Le sergent le remercia en disant qu’il ne tenait pas essentiellement au goudron, et qu’il prendrait volontiers un verre de vin, si rien ne s’y opposait. Quand on le lui eût versé, il but à la santé de Sa Majesté, avec les compliments d’usage pour la solennité du jour, et vida son verre d’un seul trait.

« Pas mauvais, n’est-ce pas, sergent ? dit M. Pumblechook.

— Je vais vous dire quelque chose, répondit le sergent, je soupçonne que ce vin-là sort de votre cave. »

M. Pumblechook se mit à rire d’une certaine manière, en disant :

« Ah !… ah !… et pourquoi cela ?

— Parce que, reprit le sergent en lui frappant sur l’épaule, vous êtes un gaillard qui vous y connaissez.

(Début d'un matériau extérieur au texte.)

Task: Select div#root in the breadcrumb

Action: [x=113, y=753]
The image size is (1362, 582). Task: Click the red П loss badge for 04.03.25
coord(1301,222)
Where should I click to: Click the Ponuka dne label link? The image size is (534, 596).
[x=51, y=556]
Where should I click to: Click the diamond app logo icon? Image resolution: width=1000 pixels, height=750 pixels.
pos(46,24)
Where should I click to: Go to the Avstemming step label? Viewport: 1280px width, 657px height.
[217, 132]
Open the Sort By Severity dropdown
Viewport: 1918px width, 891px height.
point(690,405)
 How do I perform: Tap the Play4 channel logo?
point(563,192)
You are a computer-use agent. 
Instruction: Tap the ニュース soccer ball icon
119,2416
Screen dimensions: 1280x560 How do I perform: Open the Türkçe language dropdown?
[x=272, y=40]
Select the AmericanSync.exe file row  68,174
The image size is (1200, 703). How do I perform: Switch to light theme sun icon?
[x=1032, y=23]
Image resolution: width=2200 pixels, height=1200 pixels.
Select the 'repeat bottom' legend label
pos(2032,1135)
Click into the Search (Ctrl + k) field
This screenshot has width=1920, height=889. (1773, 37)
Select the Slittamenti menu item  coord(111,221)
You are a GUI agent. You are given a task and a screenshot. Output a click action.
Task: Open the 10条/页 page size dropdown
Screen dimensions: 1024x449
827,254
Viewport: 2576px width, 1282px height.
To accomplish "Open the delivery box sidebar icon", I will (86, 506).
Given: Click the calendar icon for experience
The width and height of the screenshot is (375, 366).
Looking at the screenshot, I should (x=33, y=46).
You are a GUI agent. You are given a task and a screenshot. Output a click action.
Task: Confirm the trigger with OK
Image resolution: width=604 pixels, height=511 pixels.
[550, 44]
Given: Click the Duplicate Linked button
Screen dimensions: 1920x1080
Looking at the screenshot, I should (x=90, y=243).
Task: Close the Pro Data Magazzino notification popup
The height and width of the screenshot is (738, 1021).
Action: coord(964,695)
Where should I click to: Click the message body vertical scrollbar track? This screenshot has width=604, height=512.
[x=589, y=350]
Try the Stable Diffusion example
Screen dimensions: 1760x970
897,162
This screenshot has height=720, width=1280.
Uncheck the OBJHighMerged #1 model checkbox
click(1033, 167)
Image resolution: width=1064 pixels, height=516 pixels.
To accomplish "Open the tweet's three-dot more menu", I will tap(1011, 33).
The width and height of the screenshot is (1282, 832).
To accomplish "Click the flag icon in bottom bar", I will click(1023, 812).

— Croyez-vous ? dit M. Pumblechook en riant toujours. Voulez-vous un second verre ?

— Avec vous, répondit le sergent, nous trinquerons. Quelle jolie musique que le choc des verres ! À votre santé… Puissiez-vous vivre mille ans, et ne jamais en boire de plus mauvais ! »

Le sergent vida son second verre et paraissait tout prêt à en vider un troisième. Je remarquai que, dans son hospitalité généreuse, M. Pumblechook semblait oublier qu’il avait déjà fait présent du vin à ma sœur ; il prit la bouteille des mains de Mrs  Joe, et en fit les honneurs avec beaucoup d’effusion et de gaieté. Moi-même j’en bus un peu. Il alla jusqu’à demander une seconde bouteille, qu’il offrit avec la même libéralité, quand on eut vidé la première.